> [What to produce]
The lines from the one containing "Share post via paper plane icon" to the end of the entries, both included, are what you need to transcribe exactly, without pictures and without anything else.

> [Given information]

————

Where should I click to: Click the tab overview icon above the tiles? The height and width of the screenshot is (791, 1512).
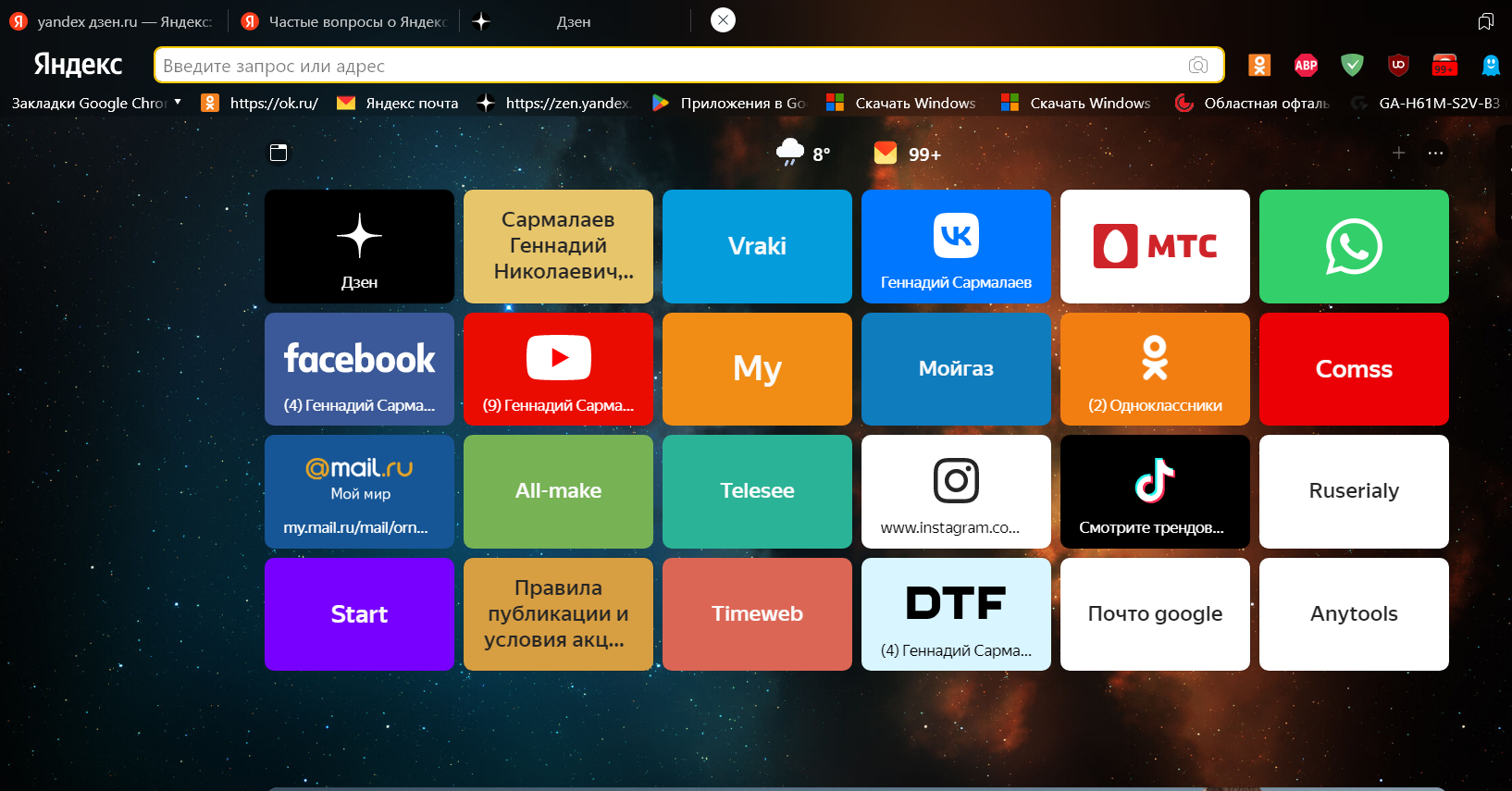[279, 153]
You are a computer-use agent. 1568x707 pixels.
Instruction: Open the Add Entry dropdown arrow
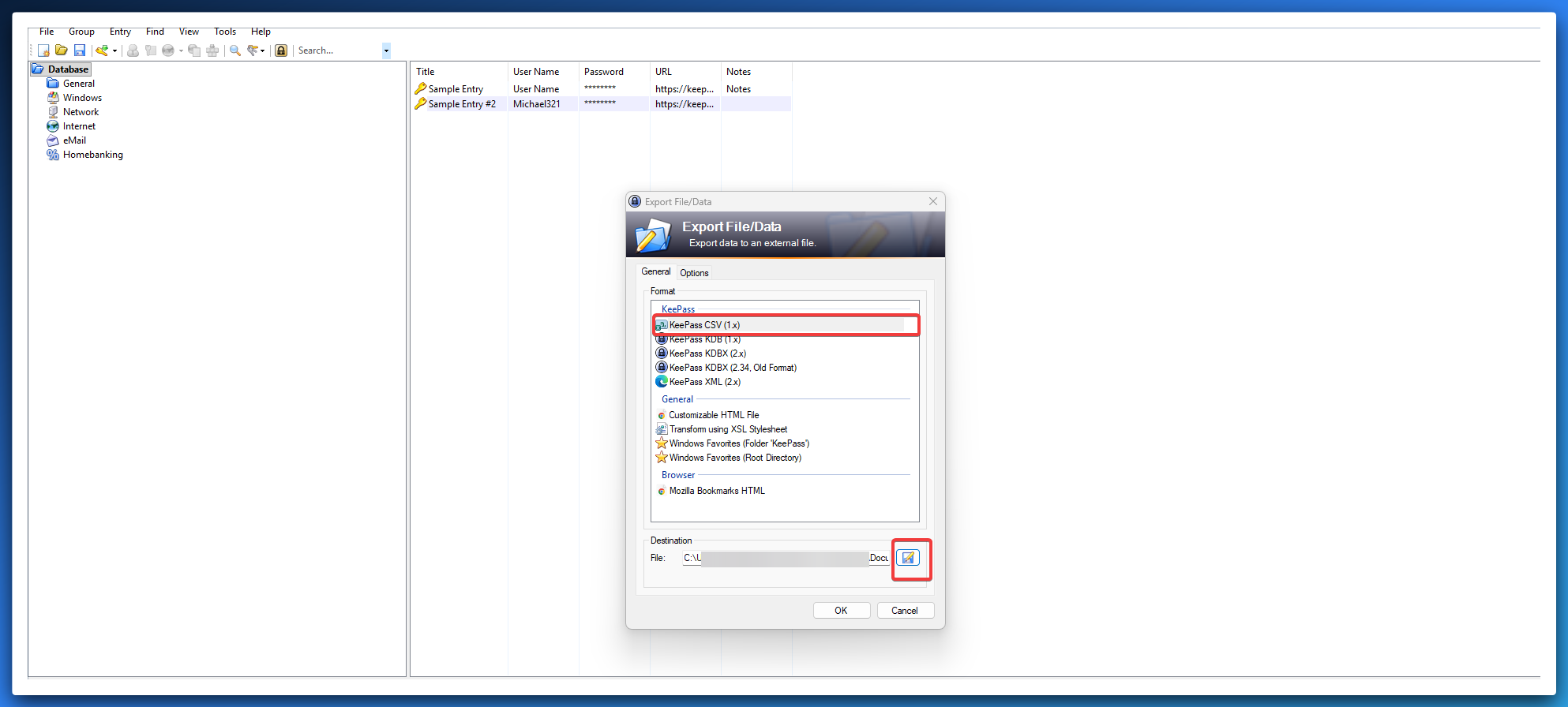tap(115, 51)
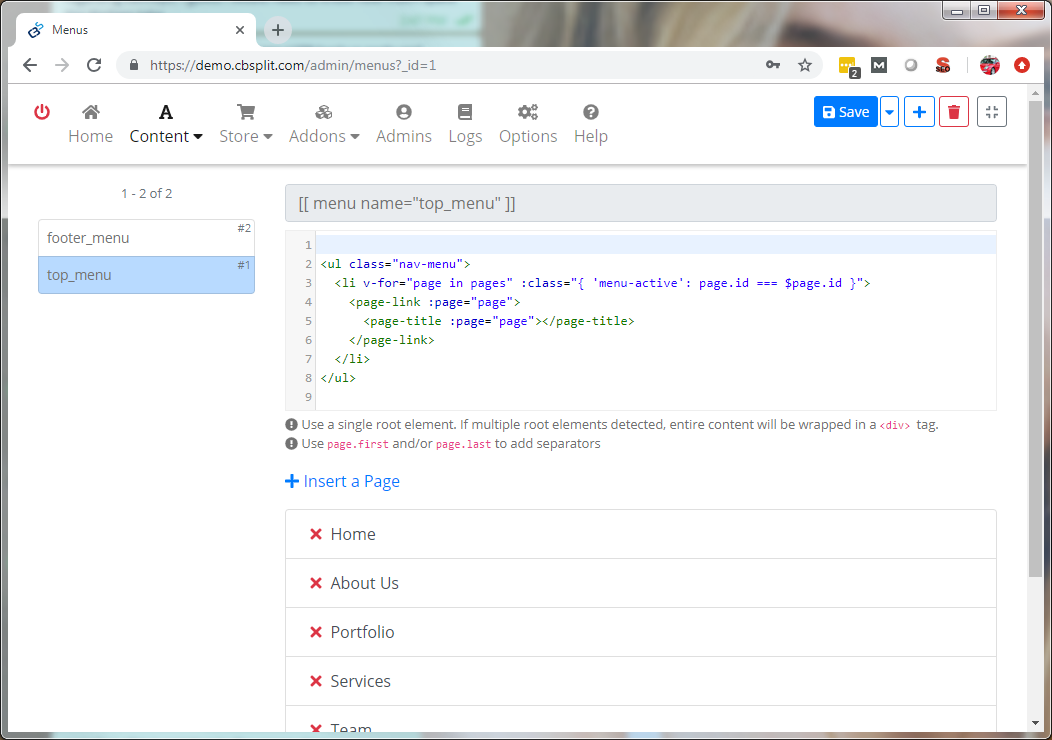Open the Logs page

(x=465, y=124)
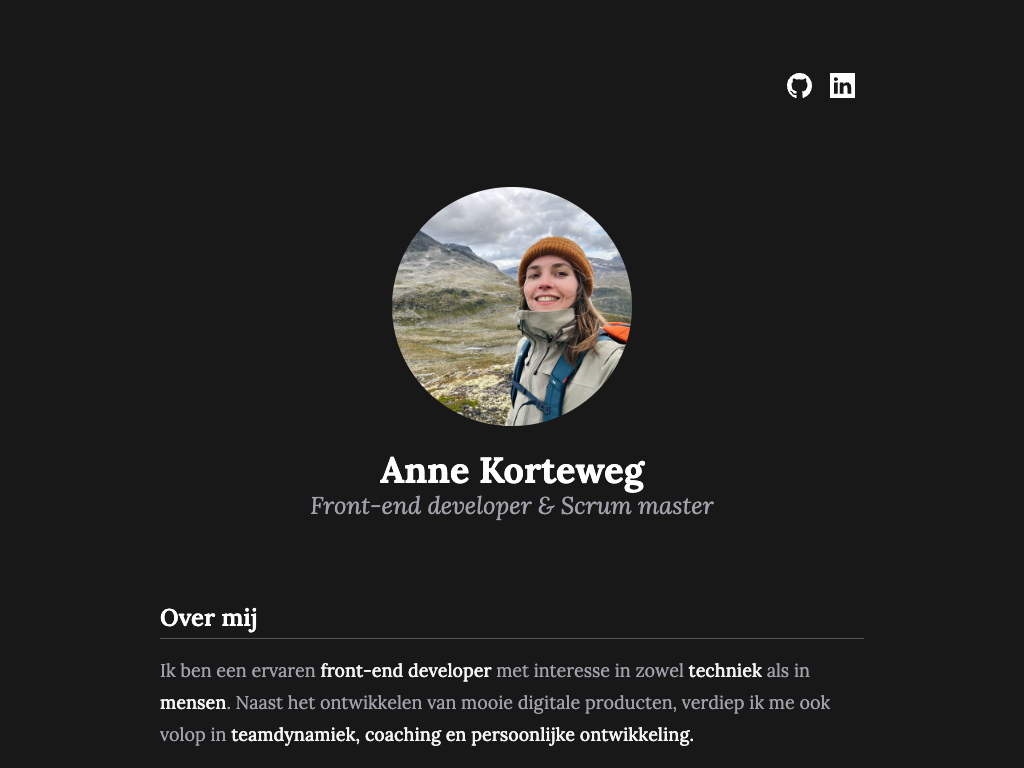Click Anne's circular profile photo
Image resolution: width=1024 pixels, height=768 pixels.
(511, 306)
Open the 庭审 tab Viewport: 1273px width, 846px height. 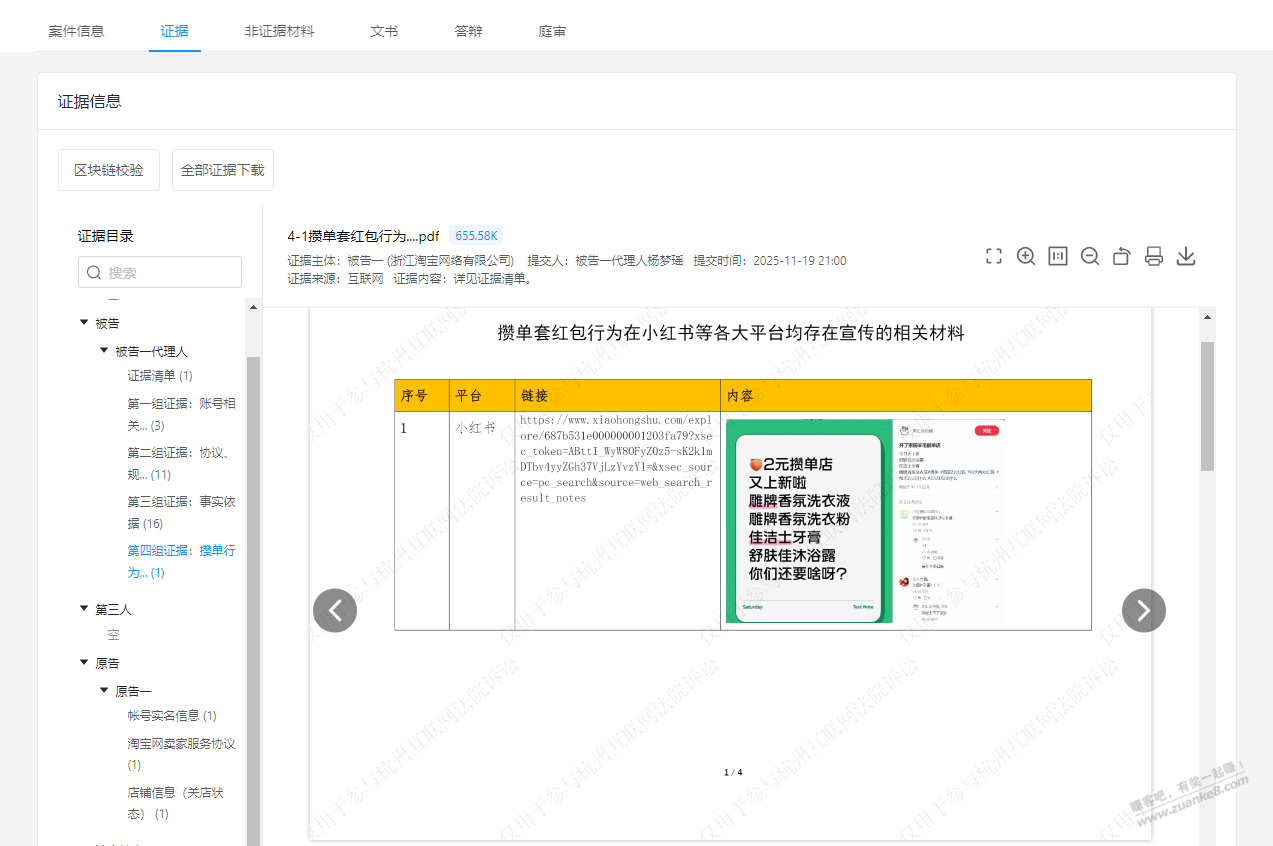pos(552,31)
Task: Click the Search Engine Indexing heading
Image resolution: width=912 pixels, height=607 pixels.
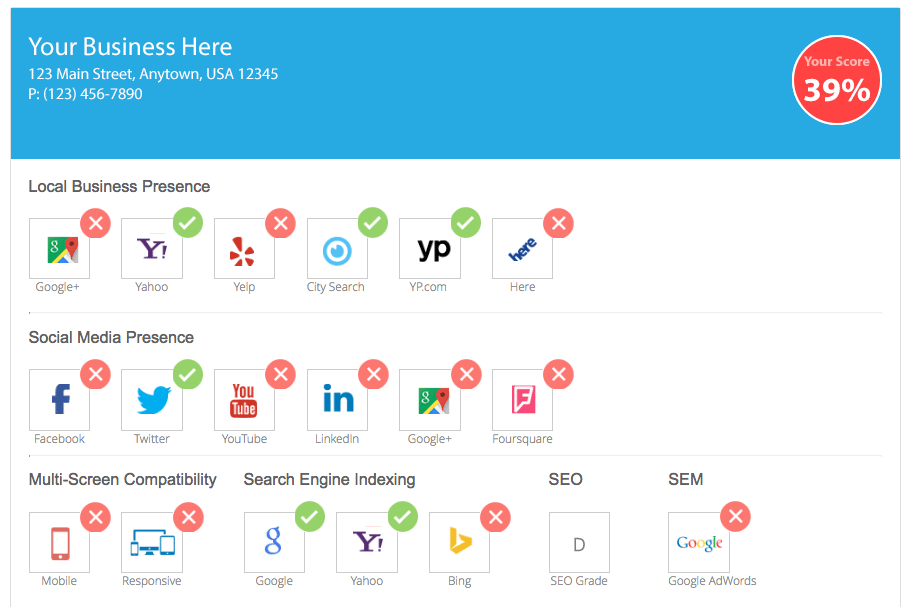Action: coord(329,480)
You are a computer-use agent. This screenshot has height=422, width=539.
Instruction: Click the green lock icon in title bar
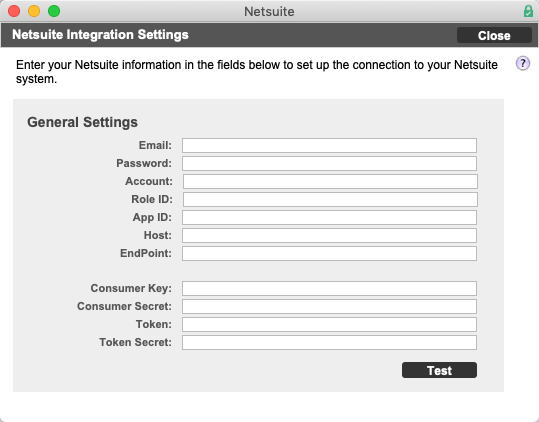click(x=528, y=11)
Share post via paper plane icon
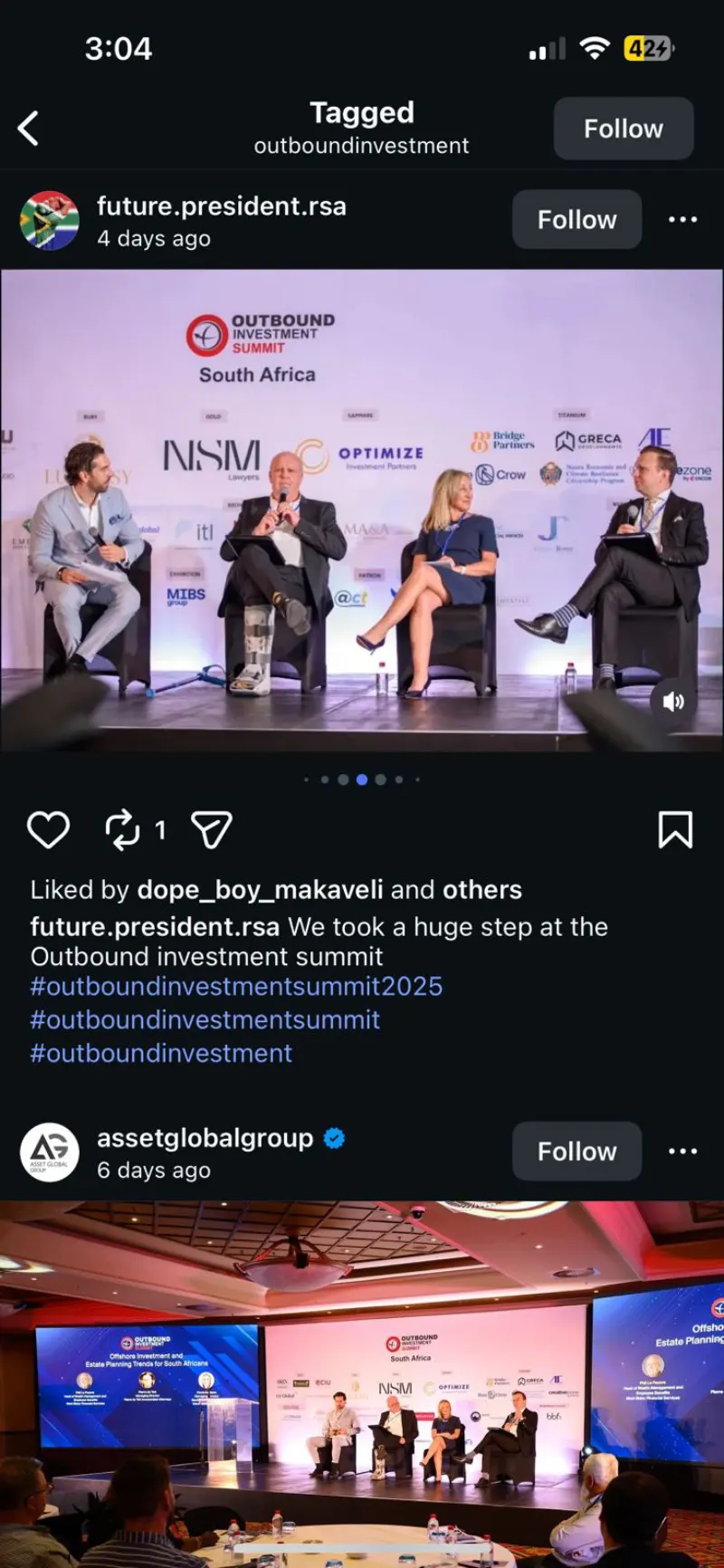Screen dimensions: 724x1568 [212, 829]
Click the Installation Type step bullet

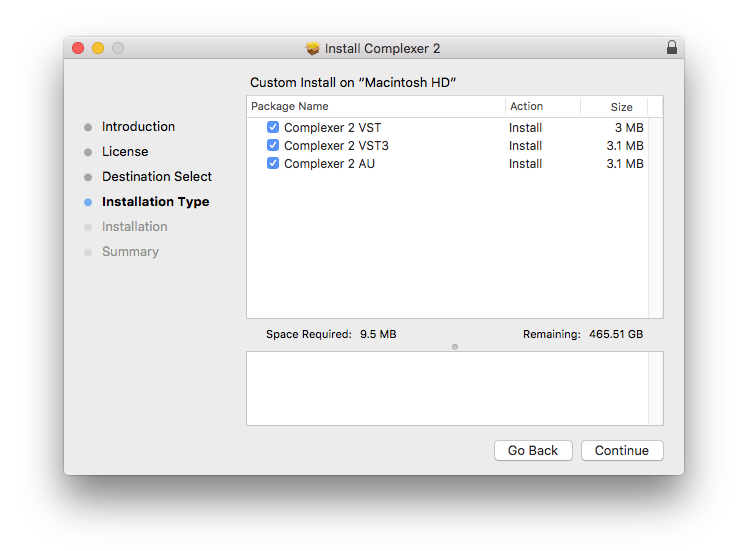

————

> [Result for this task]
Share post via paper plane icon
Screen dimensions: 724x1568 [212, 829]
Click the Installation Type step bullet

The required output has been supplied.